During the cutting process of the tool, the data monitored by the sensors constitute time series data. Effectively capturing temporal feature information in sensor data is crucial for tool RUL prediction and wear stage prediction. However, the traditional RNN models, which employ a recursive computing structure, are prone to vanishing or exploding gradients when learning from sensor data [23,24,25]. Moreover, these models tend to exhibit slower learning. In contrast, the encoder component of the transformer [26] exhibits strong parallel computing ability, enabling efficient processing of long-sequence data and avoiding the problems of vanishing and exploding gradients. It can capture long-distance dependencies and learn correlations within sensor data, thereby improving the learning speed and accuracy of the model. Therefore, the transformer encoder is employed as the backbone of the TECGC model to capture the features from sensor data to enhance its robustness and prediction performance.

As depicted in Figure 2, the transformer encoder architecture comprises several key components, as follows.

(1)

Input embedding layer: This layer serves to transform the input data into a high-dimensional vector representation. This process enables the model to work in a high-dimensional representation space where relationships and patterns within the data can be more readily identified. This layer can be mathematically represented as:

$$X_{output}=W{X}_{input}+b$$

(3)

where $X_{input}$ represents the input data, $X_{output}$ denotes the output representation of the input embedding layer, and W and b represent the weight matrix and bias vector of the input embedding layer, respectively.

(2)

Position encoding layer: Due to the transformer encoder lacking an inherent sequential learning mechanism, a position encoding layer is introduced to enable the model to distinguish the positional relationships among different data in the input sequence. Primarily, this layer appends a series of fixed vectors to the input data, which can be mathematically expressed as follows:

$$Pe(p,2i)=\sin \left(p/{\mathrm{10,000}}^{2i/d_m}\right)$$

(4)

$$Pe(p,2i+1)=\cos \left(p/{\mathrm{10,000}}^{2i/d_m}\right)$$

(5)

where p is the position of the feature in the input sequence data, i denotes the dimension of the feature data, and d_m is the dimension of the input data.

## Prompt 1
In the transformer encoder passage, what does the input embedding layer transform the input data into?
## Prompt 2
Give every symbol that the transformer encoder passage defines in its equations, with the meaning it states for each.
## Prompt 3
Carry on the transformer encoder passage from its last sentence.

Extracted lines:

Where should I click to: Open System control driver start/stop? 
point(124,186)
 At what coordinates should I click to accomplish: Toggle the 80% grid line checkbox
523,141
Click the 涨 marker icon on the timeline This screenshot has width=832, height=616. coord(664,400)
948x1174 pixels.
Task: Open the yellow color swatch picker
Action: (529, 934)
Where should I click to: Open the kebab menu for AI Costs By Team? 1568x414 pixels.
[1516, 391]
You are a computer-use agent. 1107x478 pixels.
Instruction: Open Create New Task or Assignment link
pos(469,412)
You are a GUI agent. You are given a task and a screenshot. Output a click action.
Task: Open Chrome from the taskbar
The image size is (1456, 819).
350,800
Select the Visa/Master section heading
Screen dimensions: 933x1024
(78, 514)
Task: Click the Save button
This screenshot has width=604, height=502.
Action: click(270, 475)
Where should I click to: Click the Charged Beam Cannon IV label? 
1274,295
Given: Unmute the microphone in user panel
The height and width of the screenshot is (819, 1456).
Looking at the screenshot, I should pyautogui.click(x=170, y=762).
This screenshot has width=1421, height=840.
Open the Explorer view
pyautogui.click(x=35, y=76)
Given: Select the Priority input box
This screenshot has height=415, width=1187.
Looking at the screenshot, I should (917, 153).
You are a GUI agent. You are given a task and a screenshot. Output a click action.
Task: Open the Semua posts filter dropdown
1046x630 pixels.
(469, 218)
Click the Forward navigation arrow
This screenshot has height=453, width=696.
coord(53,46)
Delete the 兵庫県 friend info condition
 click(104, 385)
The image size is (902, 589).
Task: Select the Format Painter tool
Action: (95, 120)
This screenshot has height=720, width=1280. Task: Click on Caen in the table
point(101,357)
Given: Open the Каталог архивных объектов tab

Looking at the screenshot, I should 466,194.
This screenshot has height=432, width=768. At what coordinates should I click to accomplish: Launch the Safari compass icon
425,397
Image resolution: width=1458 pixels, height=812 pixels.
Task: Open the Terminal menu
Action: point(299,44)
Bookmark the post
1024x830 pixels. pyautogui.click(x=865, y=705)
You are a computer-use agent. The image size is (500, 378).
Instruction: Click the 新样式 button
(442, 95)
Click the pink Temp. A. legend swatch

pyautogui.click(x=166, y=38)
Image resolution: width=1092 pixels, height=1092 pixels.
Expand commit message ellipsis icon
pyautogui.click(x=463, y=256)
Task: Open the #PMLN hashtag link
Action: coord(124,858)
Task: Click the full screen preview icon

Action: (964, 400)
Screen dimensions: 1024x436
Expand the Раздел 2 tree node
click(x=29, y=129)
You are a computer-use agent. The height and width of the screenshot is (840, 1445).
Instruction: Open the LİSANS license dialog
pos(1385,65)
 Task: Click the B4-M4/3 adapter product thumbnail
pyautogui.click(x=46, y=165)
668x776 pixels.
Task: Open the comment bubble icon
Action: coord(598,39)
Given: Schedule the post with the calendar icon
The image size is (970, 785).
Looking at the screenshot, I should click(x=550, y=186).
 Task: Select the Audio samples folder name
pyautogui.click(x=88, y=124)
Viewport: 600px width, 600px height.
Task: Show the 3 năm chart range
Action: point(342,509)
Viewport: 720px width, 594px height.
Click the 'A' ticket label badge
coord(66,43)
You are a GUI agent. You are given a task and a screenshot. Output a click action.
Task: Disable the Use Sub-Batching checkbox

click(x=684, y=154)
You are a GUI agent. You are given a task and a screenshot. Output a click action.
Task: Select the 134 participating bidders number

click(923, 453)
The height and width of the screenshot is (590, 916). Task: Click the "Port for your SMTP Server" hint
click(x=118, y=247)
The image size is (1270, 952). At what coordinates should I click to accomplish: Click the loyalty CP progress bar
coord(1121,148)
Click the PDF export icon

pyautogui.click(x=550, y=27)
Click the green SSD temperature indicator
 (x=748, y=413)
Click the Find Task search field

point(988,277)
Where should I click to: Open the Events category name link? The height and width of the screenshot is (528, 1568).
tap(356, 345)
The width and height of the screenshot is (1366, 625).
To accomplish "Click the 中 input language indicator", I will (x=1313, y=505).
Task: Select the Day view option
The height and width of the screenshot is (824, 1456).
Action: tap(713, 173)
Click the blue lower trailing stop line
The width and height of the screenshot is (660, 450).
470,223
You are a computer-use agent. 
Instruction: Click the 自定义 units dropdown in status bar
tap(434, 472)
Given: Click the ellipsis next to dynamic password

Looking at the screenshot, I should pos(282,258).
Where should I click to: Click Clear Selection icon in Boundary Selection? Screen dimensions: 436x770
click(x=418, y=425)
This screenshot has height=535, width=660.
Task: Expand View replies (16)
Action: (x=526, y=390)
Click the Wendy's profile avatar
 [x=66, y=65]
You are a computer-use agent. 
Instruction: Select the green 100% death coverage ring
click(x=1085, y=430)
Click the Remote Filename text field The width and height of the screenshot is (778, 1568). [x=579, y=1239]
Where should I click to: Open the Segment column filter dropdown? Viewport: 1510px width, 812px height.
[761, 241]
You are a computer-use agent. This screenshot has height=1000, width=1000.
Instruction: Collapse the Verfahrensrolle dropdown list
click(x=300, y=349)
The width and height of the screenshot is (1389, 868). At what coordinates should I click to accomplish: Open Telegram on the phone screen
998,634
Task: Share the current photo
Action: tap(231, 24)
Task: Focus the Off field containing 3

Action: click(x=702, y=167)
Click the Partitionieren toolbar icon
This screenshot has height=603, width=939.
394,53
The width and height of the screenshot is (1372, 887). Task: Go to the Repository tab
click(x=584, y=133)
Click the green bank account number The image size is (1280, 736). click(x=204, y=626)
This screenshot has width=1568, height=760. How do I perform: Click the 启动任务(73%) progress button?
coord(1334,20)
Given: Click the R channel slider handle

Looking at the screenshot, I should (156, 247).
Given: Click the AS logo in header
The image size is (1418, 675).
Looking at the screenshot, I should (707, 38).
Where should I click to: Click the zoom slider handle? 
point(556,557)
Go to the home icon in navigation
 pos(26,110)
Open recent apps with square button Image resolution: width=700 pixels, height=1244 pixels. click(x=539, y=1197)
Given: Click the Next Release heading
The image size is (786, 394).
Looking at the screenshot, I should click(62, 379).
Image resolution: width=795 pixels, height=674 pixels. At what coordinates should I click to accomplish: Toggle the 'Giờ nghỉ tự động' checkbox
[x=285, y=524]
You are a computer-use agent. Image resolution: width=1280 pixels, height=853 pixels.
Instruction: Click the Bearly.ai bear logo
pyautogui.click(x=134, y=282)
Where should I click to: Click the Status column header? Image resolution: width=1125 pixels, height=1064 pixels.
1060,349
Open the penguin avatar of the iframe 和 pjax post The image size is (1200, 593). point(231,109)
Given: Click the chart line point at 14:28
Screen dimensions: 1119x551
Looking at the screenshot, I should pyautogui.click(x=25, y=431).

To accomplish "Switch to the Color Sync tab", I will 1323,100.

## Task output 1
A high-dimensional vector representation.

## Task output 2
- X_input: the input data
- X_output: the output representation of the input embedding layer
- W: the weight matrix of the input embedding layer
- b: the bias vector of the input embedding layer
- p: the position of the feature in the input sequence data
- i: the dimension of the feature data
- d_m: the dimension of the input data

## Task output 3
(3)

Multi-head self-attention layer: This layer primarily applies multiple scaled dot-product self-attention mechanisms to capture the intricate correlations between various features across different representation spaces. This approach significantly enhances the feature representation ability of the model. Specifically, the scaled dot-product self-attention mechanism is utilized to transform input data into query matrix Q_i, key matrix K_i, and value matrix V_i. Subsequently, it calculates the similarity between the query matrix Q_i and the key matrix K_i to weight the value matrix V_i, thereby generating an output representation of the sensor data. The mathematical formulation of this computation can be expressed as:

$$A_i=\mathrm{softmax}(\frac{Q_i{(K_i)}^{\mathrm{T}}}{\sqrt{d_a}})V_i$$

(6)

$$Q_i=X{W}_i^q, K_i=X{W}_i^k, V_i=X{W}_i^v$$

(7)

where A_i represents the i-th output representation of the scaled dot-product self-attention mechanism, d_a represents the dimension of the key matrix K_i, $W_i^q$, $W_i^k$, and $W_i^v$ are the learnable parameters of query matrix Q_i, key matrix K_i, and value matrix V_i, respectively, and T denotes the transpose operation.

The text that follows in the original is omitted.